### REQUIRED ACTION
All entries that follow are to be printed exactly as written.

### DATASET RECORDS
........

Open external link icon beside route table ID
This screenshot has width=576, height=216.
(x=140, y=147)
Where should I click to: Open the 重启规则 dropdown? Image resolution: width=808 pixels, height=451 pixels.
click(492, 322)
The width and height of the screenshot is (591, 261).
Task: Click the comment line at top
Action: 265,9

........

### YOUR SOLUTION
Open external link icon beside route table ID
This screenshot has width=576, height=216.
(x=140, y=147)
Where should I click to: Open the 重启规则 dropdown? Image resolution: width=808 pixels, height=451 pixels.
click(492, 322)
The width and height of the screenshot is (591, 261).
Task: Click the comment line at top
Action: 265,9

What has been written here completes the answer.